▶ **Objective**
Can you rewrite the records as a numbered list with blank lines omitted, starting with the line containing "The height and" and continuing through the end of the records, and leave the pictures out?

━━━ Given records

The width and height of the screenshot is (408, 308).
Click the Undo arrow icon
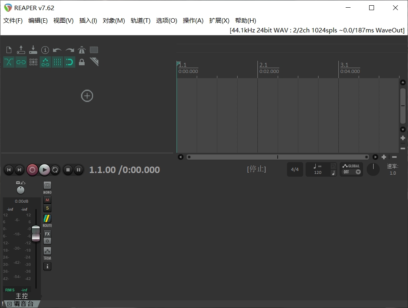57,49
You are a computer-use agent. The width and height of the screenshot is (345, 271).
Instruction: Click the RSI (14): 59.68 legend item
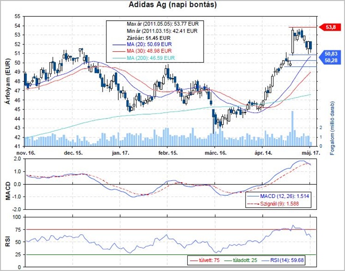point(283,261)
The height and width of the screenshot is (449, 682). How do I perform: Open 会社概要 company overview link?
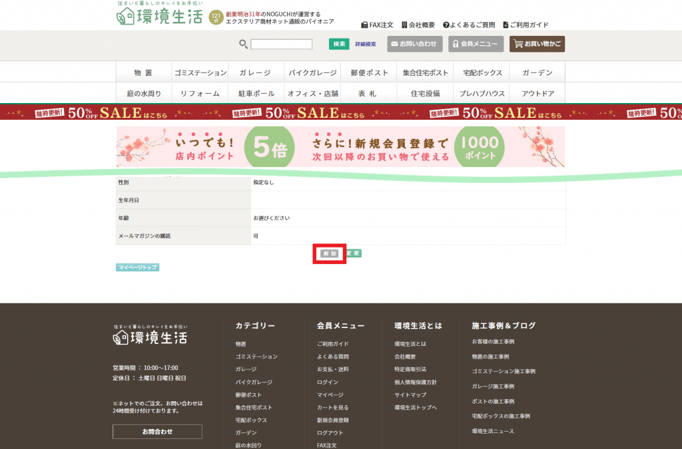418,25
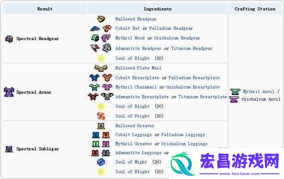Click the Ingredients column header
The width and height of the screenshot is (284, 179).
(x=157, y=9)
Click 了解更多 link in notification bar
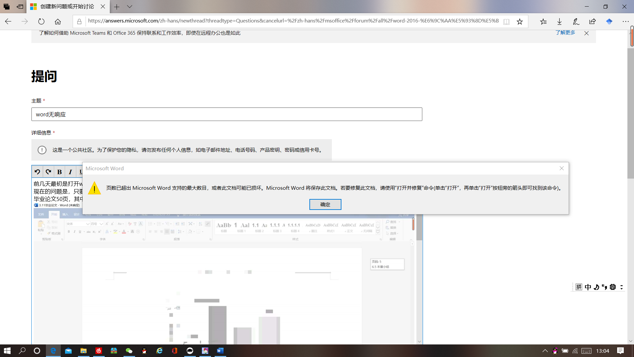 click(565, 33)
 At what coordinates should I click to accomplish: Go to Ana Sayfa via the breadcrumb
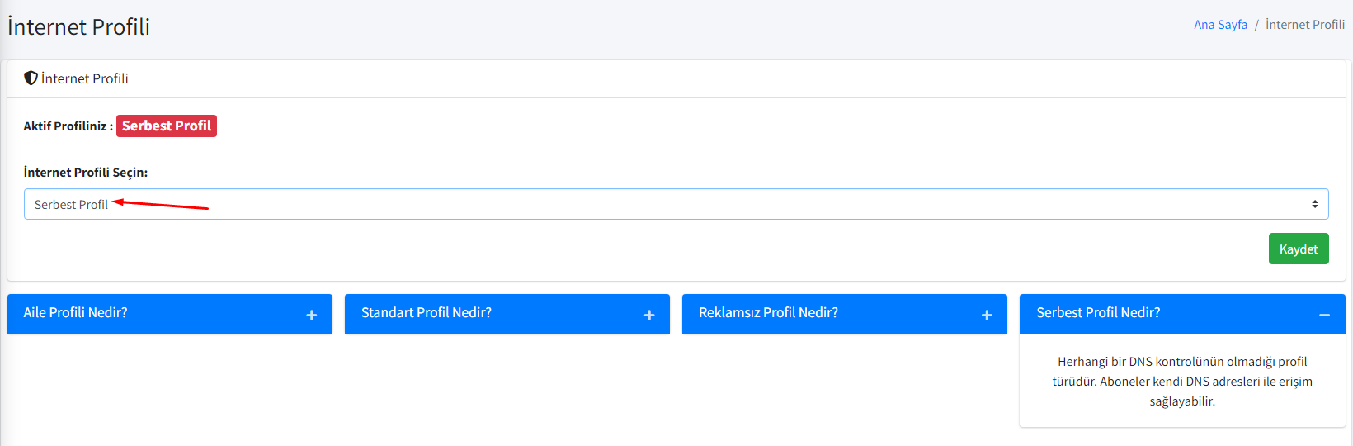[1220, 25]
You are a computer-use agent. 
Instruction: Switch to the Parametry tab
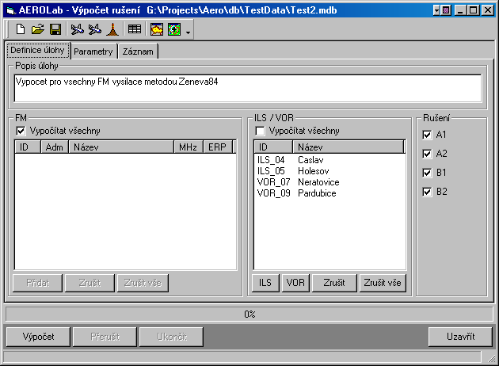click(93, 51)
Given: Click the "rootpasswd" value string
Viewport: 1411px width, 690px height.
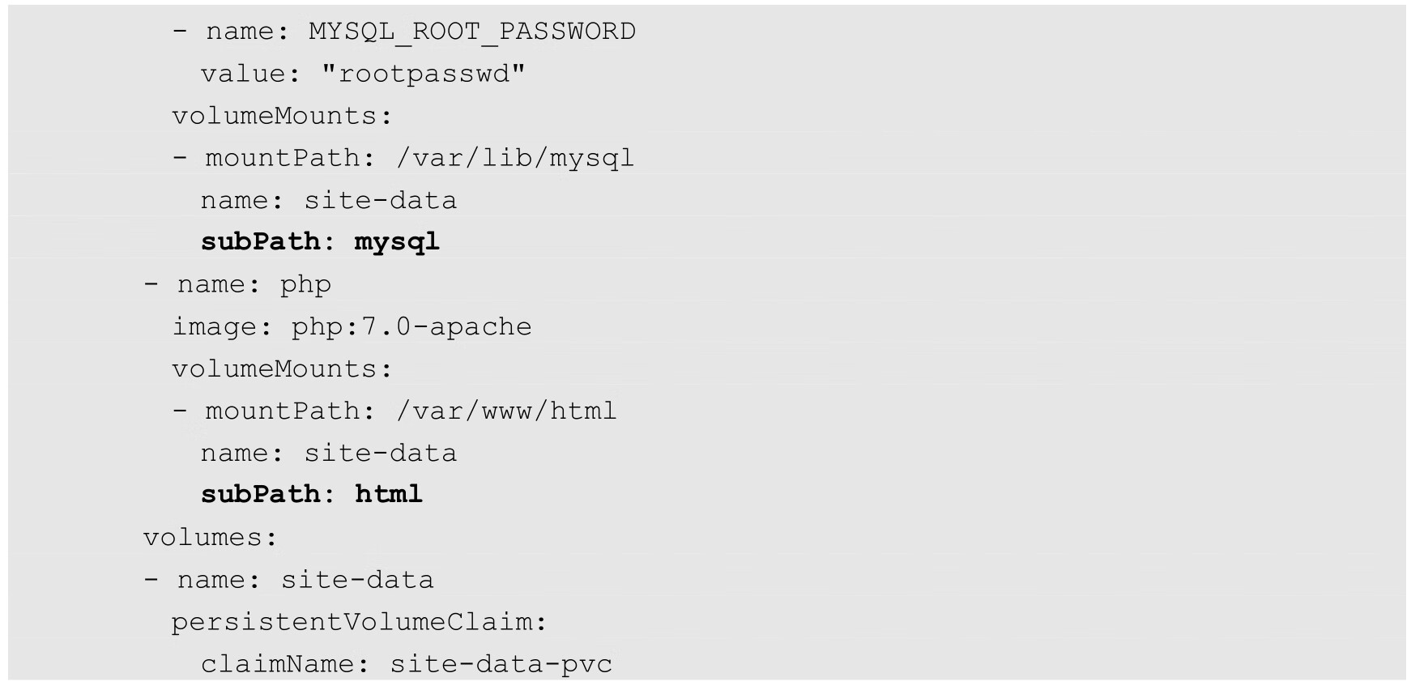Looking at the screenshot, I should 423,74.
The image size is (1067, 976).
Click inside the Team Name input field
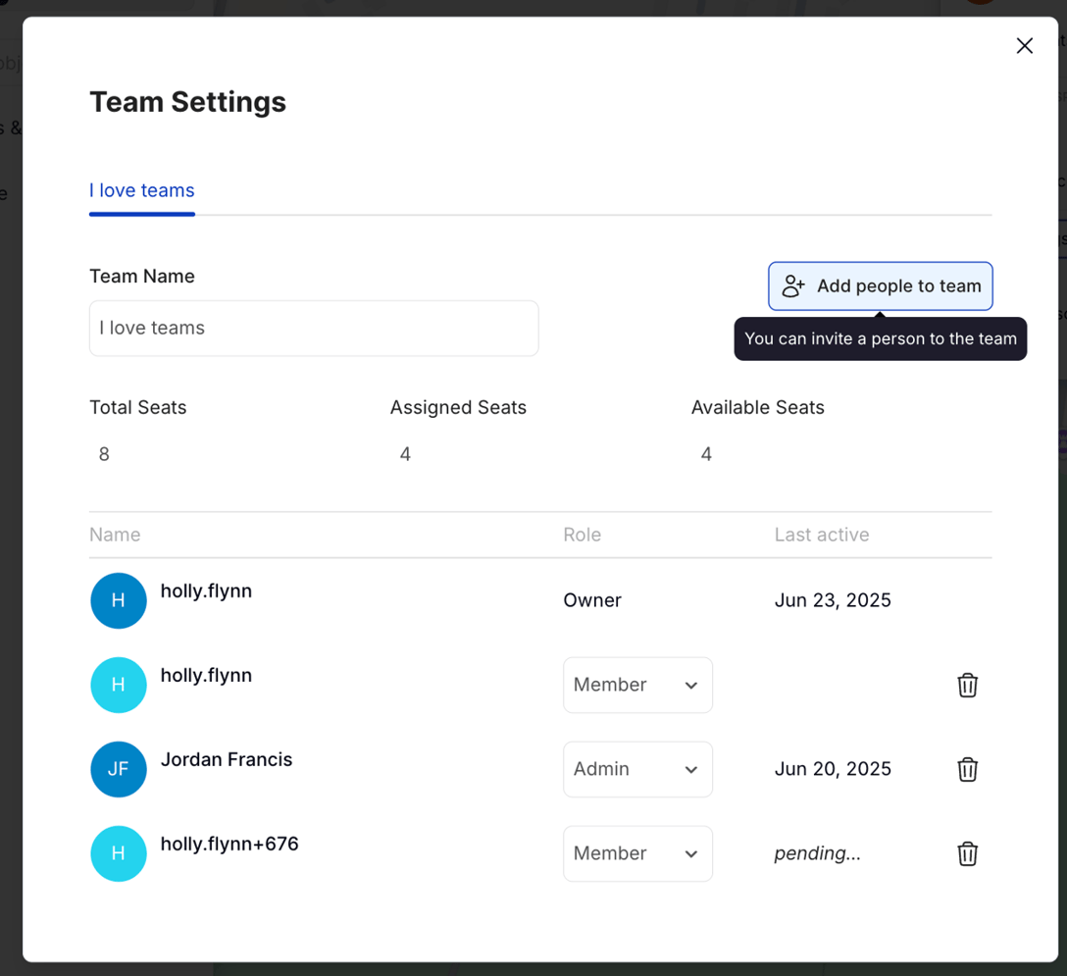(314, 328)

━━━━━━

▶ **Reply**
1. The height and width of the screenshot is (449, 682). How do I perform: Open 会社概要 company overview link?
2. 418,25
3. Click the Ingredients column header
4. The width and height of the screenshot is (284, 179).
5. (x=157, y=9)
6. Click 了解更多 link in notification bar
7.  click(565, 33)
8.  At what coordinates should I click to accomplish: Go to Ana Sayfa via the breadcrumb
9. [1220, 25]
10. You are a computer-use agent. 
11. Instruction: Switch to the Parametry tab
12. click(93, 51)
13. Given: Click the "rootpasswd" value string
14. Viewport: 1411px width, 690px height.
15. Looking at the screenshot, I should 423,74.
16. The image size is (1067, 976).
17. Click inside the Team Name input field
18. (314, 328)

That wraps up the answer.